Task prompt:
Copy out the data line by line exactly, from its start to the line bearing "Given: Add a new tab with the plus button", inclusive.

Collected data entries:
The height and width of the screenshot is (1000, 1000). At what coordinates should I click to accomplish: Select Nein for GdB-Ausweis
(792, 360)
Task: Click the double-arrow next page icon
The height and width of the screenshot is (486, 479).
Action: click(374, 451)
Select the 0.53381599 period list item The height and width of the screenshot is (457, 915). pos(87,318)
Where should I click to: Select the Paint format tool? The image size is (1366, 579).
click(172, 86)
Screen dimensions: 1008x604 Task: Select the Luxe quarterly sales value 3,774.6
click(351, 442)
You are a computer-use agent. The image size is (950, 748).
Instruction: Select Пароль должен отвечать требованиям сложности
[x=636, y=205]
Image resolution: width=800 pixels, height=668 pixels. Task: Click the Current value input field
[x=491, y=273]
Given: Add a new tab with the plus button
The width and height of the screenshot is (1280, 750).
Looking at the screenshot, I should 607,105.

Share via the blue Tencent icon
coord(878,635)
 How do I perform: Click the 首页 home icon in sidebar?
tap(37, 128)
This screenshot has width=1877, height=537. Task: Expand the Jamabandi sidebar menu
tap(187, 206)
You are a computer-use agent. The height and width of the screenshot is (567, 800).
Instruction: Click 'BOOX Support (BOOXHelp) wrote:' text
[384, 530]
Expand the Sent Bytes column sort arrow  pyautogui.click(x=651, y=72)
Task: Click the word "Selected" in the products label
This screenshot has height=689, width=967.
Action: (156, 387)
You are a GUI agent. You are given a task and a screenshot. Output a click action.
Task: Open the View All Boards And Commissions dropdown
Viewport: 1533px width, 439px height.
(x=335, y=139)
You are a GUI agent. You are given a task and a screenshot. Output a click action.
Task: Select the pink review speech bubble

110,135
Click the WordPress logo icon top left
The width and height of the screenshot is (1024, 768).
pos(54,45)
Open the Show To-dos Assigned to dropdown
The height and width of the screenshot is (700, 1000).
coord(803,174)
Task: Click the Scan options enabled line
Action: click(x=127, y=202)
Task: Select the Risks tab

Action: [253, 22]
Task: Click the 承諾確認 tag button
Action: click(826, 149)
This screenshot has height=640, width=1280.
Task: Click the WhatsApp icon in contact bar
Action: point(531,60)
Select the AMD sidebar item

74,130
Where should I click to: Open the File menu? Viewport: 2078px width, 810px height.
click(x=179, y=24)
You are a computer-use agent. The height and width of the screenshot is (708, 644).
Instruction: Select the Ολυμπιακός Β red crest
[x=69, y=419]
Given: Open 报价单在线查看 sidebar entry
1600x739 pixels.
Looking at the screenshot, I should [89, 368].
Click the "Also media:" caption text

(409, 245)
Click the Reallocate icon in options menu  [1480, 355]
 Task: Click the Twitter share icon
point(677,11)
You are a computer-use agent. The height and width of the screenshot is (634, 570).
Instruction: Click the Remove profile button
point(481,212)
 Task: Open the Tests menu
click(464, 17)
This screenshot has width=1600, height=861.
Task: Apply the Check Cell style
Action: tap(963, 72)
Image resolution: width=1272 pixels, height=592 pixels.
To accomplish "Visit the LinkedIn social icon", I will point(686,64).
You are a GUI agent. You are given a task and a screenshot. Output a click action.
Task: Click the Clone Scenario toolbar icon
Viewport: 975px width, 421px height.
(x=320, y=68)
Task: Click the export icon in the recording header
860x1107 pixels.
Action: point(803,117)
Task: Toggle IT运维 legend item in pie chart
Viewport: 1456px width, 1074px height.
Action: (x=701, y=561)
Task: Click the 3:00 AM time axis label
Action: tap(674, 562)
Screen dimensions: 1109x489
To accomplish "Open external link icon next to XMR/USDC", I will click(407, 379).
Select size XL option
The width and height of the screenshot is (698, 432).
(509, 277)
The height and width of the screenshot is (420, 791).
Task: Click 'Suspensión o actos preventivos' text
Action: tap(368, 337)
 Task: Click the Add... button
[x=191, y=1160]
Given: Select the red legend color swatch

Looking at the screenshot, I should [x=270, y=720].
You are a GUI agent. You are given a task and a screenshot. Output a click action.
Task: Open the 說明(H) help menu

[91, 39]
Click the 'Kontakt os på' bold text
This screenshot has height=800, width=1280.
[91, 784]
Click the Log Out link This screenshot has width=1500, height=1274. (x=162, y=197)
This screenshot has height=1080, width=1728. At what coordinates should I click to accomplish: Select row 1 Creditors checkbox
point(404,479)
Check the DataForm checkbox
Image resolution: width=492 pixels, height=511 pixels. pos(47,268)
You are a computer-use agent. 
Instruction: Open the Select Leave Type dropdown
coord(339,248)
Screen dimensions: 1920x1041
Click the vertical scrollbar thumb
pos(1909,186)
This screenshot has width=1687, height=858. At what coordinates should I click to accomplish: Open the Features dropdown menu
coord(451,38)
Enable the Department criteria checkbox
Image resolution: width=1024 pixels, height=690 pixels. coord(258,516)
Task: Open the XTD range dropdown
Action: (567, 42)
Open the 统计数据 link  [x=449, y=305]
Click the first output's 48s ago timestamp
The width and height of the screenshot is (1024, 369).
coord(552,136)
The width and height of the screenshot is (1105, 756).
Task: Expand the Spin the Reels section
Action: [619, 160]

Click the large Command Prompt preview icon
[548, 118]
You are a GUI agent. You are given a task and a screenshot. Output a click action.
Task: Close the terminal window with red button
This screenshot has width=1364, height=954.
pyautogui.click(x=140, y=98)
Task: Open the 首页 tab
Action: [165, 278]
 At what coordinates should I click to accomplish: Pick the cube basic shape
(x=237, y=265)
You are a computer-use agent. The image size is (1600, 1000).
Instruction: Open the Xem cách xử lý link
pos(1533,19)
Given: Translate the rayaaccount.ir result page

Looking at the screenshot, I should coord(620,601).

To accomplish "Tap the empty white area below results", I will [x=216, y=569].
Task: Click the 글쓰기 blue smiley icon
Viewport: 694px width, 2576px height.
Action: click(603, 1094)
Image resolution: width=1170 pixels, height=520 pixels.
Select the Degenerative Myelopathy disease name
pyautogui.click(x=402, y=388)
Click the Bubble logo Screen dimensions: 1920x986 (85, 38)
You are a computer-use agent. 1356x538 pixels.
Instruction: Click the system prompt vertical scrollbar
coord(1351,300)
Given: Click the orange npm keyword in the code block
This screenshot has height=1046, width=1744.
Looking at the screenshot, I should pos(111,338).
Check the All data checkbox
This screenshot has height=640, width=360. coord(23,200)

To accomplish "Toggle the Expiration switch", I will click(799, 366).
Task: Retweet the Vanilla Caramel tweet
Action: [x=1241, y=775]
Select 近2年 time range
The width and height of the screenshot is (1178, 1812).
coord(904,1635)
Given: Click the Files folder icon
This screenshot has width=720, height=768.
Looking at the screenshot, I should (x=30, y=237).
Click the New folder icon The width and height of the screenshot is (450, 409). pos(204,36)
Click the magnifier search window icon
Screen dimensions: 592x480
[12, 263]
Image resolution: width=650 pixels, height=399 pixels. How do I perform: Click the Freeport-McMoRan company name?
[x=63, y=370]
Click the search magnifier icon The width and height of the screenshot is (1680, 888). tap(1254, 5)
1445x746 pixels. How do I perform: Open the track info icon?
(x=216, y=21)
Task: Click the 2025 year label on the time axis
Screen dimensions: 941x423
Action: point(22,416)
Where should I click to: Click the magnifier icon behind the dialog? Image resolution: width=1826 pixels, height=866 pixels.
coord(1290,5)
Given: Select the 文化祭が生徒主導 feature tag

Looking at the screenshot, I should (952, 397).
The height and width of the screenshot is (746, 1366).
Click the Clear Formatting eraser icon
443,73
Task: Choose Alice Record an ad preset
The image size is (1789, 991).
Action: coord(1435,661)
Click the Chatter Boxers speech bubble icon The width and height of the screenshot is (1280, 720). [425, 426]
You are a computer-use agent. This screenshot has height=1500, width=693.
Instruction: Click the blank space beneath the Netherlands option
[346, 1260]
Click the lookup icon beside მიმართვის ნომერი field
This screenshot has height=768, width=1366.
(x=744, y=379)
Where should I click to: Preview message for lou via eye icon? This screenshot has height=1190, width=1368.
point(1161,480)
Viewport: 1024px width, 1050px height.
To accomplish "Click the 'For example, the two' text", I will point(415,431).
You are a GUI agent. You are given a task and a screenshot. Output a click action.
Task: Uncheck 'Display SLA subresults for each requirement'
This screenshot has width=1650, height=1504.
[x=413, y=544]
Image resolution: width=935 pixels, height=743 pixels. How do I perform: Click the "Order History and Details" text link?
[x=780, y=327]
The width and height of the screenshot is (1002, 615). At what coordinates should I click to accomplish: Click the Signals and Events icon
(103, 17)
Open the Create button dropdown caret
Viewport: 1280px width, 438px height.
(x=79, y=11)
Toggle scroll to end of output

Answer to the exercise:
The height and width of the screenshot is (1000, 1000). At what coordinates should I click to accomplish: Select Nein for GdB-Ausweis
(792, 360)
Task: Click the double-arrow next page icon
The height and width of the screenshot is (486, 479).
Action: click(374, 451)
Select the 0.53381599 period list item The height and width of the screenshot is (457, 915). pos(87,318)
Where should I click to: Select the Paint format tool? The image size is (1366, 579).
click(172, 86)
Screen dimensions: 1008x604 Task: Select the Luxe quarterly sales value 3,774.6
click(351, 442)
You are a computer-use agent. The image size is (950, 748).
Instruction: Select Пароль должен отвечать требованиям сложности
[x=636, y=205]
Image resolution: width=800 pixels, height=668 pixels. Task: Click the Current value input field
[x=491, y=273]
Given: Add a new tab with the plus button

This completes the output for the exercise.